## [Information supplied]
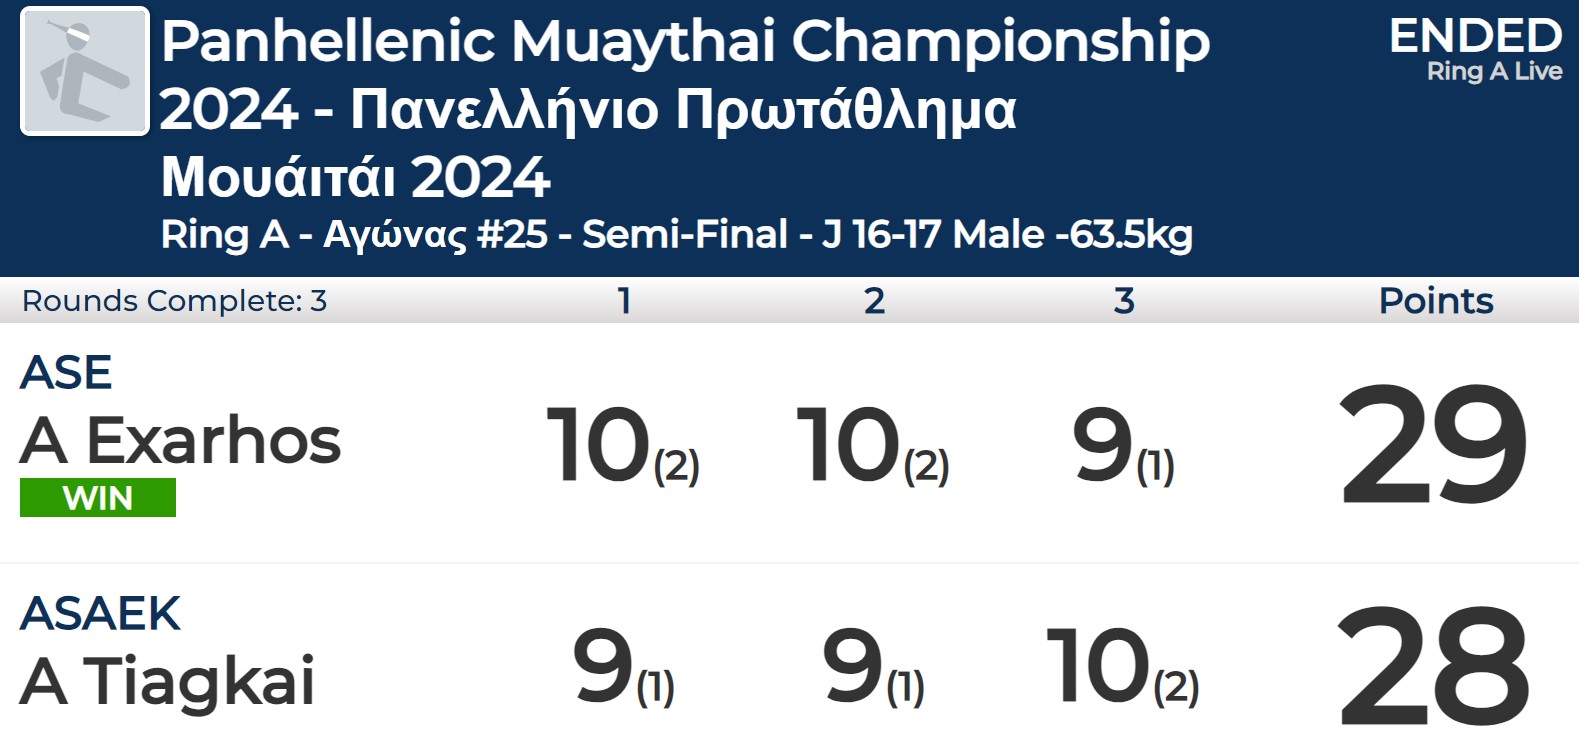Select the round 2 column header
This screenshot has width=1579, height=734.
[874, 301]
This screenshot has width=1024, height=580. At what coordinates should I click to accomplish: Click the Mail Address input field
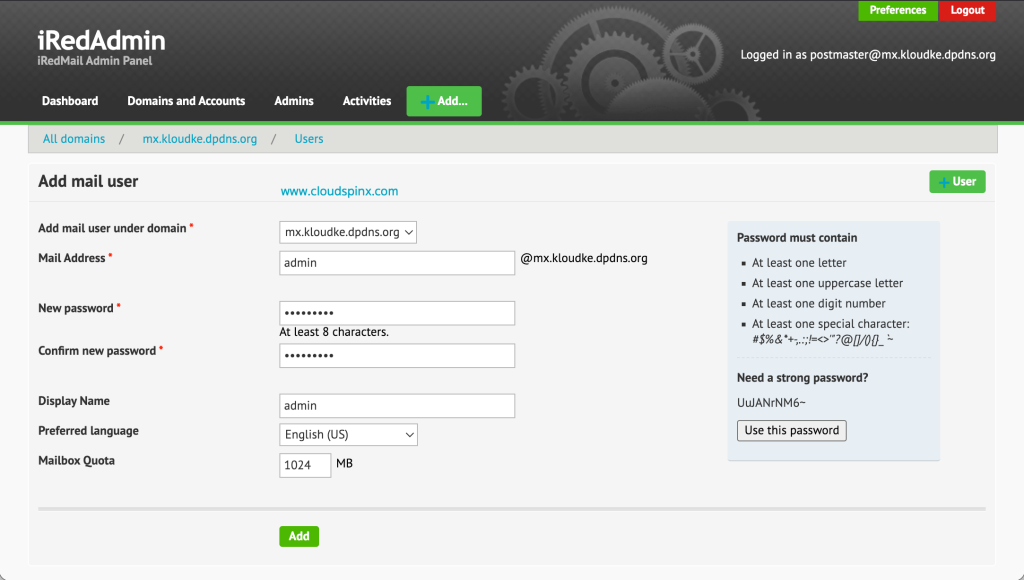[x=397, y=263]
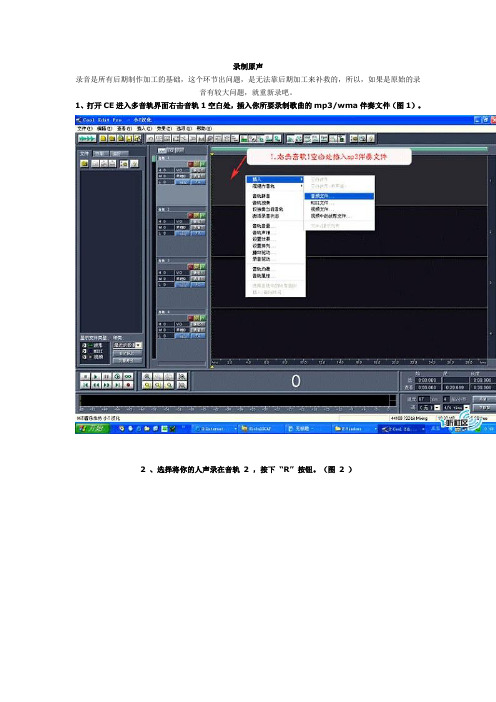
Task: Select the highlighted audio file menu entry
Action: point(339,196)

## [Work to be completed]
Could you return each line, unchanged, from the line containing "This screenshot has width=1024, height=580." through the last line of the entries above, leaving out the pictures?

## [Result of this exercise]
This screenshot has width=1024, height=580. At what coordinates should I click to accomplish: Click the Mail Address input field
[x=397, y=263]
Task: Select the highlighted audio file menu entry
Action: point(339,196)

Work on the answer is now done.